France: Divine intervention

 

Sarah Bernhardt was the most famous actress of her day. She dominated the stage of the Comédie Française from the 1870s, became a heroine of the early silent films and is honoured with a star in the Hollywood Walk of Fame. Her adoring fans nicknamed her ‘The Divine Sarah’.

But her life also had a darker side. It is said that she sometimes slept a coffin in order to fully understand the tragic nature of her stage roles, and a daring stage leap in 1905 severely damaged her right leg, which led to gangrene and finally amputation.

She rejected the use of an artificial limb, and her later stage appearances were in rather static roles!

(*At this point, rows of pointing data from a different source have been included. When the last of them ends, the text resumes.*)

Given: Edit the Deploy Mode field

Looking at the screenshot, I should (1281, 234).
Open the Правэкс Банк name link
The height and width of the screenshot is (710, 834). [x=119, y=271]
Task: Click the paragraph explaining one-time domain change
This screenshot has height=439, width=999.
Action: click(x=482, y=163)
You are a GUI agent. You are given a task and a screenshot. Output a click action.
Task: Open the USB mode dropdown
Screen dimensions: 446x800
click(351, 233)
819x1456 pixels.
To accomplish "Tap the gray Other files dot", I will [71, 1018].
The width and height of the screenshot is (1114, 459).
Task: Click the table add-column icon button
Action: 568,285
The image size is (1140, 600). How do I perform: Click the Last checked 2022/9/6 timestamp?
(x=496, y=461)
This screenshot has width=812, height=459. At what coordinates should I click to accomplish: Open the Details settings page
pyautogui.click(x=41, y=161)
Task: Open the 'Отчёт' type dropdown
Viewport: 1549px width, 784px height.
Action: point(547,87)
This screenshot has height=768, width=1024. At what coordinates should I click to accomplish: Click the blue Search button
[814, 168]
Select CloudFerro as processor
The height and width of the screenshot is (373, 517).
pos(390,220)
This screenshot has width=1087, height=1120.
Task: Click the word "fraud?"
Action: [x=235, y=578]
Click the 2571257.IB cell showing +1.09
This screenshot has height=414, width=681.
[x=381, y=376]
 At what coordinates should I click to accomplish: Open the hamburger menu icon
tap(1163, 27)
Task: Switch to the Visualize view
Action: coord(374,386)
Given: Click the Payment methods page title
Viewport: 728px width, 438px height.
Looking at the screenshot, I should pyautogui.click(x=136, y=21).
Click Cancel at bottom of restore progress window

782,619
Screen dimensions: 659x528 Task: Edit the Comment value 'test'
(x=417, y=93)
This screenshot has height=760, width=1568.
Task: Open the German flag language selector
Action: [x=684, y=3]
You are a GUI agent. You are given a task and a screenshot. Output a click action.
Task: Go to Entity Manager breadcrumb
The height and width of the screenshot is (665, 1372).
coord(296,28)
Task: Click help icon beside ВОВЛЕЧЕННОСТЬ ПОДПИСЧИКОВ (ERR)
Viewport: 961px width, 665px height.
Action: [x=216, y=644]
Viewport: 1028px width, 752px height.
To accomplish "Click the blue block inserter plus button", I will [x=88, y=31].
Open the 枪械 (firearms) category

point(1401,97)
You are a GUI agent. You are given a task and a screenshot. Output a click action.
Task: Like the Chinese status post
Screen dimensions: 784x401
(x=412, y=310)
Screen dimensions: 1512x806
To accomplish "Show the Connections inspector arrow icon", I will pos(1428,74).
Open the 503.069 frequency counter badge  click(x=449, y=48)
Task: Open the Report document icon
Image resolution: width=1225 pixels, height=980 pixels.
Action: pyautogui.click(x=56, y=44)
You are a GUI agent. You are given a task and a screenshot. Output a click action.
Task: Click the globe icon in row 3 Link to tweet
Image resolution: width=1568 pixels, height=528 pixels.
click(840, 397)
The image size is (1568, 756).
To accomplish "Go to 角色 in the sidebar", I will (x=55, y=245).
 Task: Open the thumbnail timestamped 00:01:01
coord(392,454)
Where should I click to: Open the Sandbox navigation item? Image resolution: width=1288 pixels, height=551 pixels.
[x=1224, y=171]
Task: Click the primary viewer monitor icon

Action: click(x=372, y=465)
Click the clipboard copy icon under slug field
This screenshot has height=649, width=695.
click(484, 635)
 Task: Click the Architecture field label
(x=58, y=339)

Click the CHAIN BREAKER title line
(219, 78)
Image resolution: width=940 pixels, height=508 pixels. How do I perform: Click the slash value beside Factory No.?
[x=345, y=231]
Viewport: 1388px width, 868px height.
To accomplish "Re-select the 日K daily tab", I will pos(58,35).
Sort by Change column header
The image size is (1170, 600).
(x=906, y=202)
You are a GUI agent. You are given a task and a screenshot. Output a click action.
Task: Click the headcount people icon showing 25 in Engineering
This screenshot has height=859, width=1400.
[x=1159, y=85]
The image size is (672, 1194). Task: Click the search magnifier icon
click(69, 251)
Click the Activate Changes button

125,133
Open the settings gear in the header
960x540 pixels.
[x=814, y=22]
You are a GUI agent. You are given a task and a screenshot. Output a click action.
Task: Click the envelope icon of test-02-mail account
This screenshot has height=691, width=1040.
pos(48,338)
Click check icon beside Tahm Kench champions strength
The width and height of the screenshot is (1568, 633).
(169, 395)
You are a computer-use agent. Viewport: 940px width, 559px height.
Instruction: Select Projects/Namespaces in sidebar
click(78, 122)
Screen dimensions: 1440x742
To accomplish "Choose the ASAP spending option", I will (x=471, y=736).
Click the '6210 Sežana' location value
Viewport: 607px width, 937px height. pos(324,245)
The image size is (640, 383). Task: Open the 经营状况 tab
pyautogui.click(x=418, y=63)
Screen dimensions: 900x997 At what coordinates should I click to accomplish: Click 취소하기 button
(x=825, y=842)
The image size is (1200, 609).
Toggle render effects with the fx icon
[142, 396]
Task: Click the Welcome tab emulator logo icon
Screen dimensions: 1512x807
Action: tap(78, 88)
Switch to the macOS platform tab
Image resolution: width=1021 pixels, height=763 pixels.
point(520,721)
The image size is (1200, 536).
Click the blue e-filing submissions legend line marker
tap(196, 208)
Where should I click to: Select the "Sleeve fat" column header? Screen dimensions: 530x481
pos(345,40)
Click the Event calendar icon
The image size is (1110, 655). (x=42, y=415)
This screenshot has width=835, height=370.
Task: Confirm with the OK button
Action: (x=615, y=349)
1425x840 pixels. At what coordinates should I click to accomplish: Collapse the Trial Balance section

In 1944, when the centenary of Bernhardt’s birth was celebrated with a grand gala in newly-liberated France, an application was made for a stamp to commemorate the event, with a 1f charity surcharge added to benefit retired actors. A competition was duly launched to design the stamp, but it would leave the organisers with very red faces.

The engraver who was announced as the winner was Pierre Gandon, who based his entry on a Bastien Lepage painting of Bernhardt. But he had no business entering the competition at all, as he was serving a philatelic ban.

Gandon had worked for the Vichy Government, designing the 1942 Légion Tricolore band honouring troops who had fought alongside the occupying Germans. Immediately after liberation, the embargo was imposed by the Comité d’Épuration, the body charged with identifying and punishing French citizens who had collaborated with the Nazis.

By the time this came to light, Gandon’s design had already been selected. What could be done to save face? In a typical French fudge, it was retained as the chosen image, but his name was not be allowed to appear at the foot of the stamp. The name of his fellow-engraver Charles Mazelin was substituted instead.

Who received the fee remains clouded in mystery, but in any case Gandon had the last laugh. Having served his ban, he was allowed to engrave the wonderfully symbolic 1945 Liberation stamp, and the mighty Marianne post-war definitives!